4. There are people out there who think the way you do
When I started all this blogging stuff, I was a little different when it came to personal finance. I was out of debt, and against debt, I was saving half of my take home pay and I was living about as frugally as I could. People would have thought I was nuts if they had known the details of my day to day life. I was different. Today, my attitude has evolved even more. I’m now excited about building passive income from investments, building a business of my own and achieving financial independence as soon as humanly possible. I’ve become a freak about early retirement and living differently than the norm. I am weird and not like most people I know.
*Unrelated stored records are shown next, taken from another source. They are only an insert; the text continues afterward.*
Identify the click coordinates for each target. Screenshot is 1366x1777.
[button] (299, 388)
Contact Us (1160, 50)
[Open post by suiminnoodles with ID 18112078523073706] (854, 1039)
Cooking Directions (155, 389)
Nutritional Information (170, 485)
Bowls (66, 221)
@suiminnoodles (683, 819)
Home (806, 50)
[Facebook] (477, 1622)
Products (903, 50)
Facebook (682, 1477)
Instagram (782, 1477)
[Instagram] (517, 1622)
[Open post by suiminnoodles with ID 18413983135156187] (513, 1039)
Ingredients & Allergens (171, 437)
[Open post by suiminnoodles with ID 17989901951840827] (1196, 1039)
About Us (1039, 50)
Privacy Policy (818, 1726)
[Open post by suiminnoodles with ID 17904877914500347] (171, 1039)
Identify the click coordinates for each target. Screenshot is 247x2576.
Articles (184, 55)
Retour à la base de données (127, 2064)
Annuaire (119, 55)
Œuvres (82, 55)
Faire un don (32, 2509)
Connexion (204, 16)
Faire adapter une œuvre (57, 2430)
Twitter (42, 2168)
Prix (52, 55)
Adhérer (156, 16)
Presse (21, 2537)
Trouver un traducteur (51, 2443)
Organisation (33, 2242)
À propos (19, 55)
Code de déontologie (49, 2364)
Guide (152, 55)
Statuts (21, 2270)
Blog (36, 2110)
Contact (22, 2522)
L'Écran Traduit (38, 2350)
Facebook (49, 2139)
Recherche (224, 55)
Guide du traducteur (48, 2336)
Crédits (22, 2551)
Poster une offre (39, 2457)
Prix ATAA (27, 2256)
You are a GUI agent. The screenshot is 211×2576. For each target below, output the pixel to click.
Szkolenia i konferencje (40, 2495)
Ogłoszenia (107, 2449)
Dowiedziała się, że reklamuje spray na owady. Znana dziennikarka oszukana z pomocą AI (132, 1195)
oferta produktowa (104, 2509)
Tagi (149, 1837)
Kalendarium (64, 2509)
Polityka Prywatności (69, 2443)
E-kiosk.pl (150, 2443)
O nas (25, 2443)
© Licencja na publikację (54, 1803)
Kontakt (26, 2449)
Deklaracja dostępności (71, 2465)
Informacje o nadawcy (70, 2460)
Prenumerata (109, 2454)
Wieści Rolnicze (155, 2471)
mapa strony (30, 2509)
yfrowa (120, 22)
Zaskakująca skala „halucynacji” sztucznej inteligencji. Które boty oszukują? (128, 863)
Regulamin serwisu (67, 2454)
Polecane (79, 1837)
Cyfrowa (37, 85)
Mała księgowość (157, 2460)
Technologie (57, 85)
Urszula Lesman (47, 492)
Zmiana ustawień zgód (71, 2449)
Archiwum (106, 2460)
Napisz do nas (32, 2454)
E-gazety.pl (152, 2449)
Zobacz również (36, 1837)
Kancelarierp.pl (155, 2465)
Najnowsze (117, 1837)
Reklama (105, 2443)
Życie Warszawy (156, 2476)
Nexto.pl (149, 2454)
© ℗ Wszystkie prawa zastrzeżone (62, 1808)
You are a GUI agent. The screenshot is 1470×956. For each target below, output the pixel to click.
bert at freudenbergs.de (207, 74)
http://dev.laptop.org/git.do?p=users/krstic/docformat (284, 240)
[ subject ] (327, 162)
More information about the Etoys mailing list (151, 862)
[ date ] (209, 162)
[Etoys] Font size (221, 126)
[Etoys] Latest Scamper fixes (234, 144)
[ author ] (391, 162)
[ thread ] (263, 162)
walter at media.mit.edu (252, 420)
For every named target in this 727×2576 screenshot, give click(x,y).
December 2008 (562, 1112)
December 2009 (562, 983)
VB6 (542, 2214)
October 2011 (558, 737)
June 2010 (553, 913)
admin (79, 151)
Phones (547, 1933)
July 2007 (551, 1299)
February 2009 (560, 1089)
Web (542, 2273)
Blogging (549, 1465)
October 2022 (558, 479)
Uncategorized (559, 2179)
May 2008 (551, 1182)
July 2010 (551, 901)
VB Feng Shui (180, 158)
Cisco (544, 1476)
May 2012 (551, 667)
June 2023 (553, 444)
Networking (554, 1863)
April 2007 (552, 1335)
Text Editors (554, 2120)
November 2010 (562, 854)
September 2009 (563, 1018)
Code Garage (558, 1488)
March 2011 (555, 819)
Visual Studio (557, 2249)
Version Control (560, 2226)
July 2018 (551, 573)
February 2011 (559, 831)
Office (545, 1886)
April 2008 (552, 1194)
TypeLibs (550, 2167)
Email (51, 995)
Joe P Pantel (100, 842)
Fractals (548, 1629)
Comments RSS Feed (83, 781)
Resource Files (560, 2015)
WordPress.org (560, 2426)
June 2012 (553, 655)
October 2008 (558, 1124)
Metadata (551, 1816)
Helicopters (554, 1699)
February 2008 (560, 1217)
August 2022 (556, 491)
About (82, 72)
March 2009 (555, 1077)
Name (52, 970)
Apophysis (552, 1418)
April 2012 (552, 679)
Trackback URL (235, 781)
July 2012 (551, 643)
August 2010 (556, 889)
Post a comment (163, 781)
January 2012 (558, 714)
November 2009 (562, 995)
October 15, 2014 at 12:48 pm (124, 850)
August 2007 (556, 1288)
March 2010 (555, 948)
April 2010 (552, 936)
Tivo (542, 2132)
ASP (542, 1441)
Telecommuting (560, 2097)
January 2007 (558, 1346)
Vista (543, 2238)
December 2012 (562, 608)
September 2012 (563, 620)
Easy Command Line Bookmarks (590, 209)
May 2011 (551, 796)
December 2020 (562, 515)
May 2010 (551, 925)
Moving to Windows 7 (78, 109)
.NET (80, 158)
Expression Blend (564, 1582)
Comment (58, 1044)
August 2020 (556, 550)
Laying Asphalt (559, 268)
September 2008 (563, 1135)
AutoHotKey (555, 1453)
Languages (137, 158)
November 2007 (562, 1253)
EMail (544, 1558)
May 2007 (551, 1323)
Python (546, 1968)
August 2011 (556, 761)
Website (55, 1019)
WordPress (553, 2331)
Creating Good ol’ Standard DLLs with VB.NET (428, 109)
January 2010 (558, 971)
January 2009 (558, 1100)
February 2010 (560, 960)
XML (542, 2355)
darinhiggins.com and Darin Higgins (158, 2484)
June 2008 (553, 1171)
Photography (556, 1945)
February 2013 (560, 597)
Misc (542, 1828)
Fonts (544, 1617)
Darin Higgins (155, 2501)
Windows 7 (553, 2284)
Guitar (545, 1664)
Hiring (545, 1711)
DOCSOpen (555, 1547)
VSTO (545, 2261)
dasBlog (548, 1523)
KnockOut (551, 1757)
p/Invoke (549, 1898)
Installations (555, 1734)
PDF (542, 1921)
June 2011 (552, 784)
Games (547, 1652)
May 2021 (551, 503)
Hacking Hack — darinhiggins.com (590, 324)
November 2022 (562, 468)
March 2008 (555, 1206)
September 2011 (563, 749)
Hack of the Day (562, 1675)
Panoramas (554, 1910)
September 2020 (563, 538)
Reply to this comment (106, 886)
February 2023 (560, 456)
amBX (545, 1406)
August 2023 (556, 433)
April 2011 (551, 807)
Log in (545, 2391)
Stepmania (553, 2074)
In fact, I don’t know anyone in my local area that thinks the way I do.
And then I found the community out there who thinks like me. They have blogs also and love to write about their views, their goals, their achievements and their lives. It’s inspiring and motivating to me that these people exist and they are on a similar mission. I would have never found this if it weren’t for blogging this past year.
5. There are so many opportunities to succeed and accomplish something out there
It seems like the average person settles for the regular gig. Go to work, make money, go home, sleep, do it all over again. It’s okay to do that for a while as you work toward your bigger goals, but is that really the end goal of life until you retire someday? I believe there are TONS of opportunities for all of us. We just have to look for them, get up and take action and work as hard as we can to take advantage of them. My eyes have been opened to the opportunities since I’ve started blogging. I didn’t see many of them before this. It’s quite exciting.
6. There is a direct correlation with how hard you work and how well you do
To be honest, I’d give myself a B in how hard I’ve worked over this past year on my blog. I’ve had some ups and downs. I just didn’t know when I started out how to balance a full time job, a social life and a side project/hobby/gig/passion. At 250 hours over 12 months, that’s over 20 hours a month that I spent on this blog. Broken out by week, that’s about 5 hours per week. Some weeks I spent 10 hours working on this and some weeks I spent zero.
What I have noticed is that the harder I work, the more results I see. Now, I do believe that you should work smart, not hard and that not all work will produce results. But when working smart, more time and effort equals more achievement. There is only one way to publish new content that engages your readers and that’s by spending the time and effort to sit down and write. I am not satisfied with the effort I’ve put in this past year and am committed to cranking it up a notch. Achievement happens by doing, not thinking.
Part 2 to come….
Bloggers, what would your top lessons be from the time and effort you’ve spent blogging? Outside of money, how have you developed and grown from it?
Non-bloggers, what hobby/project/side gig/passion have you pursued that has changed you, motivated you or helped you grow? What have you learned from it?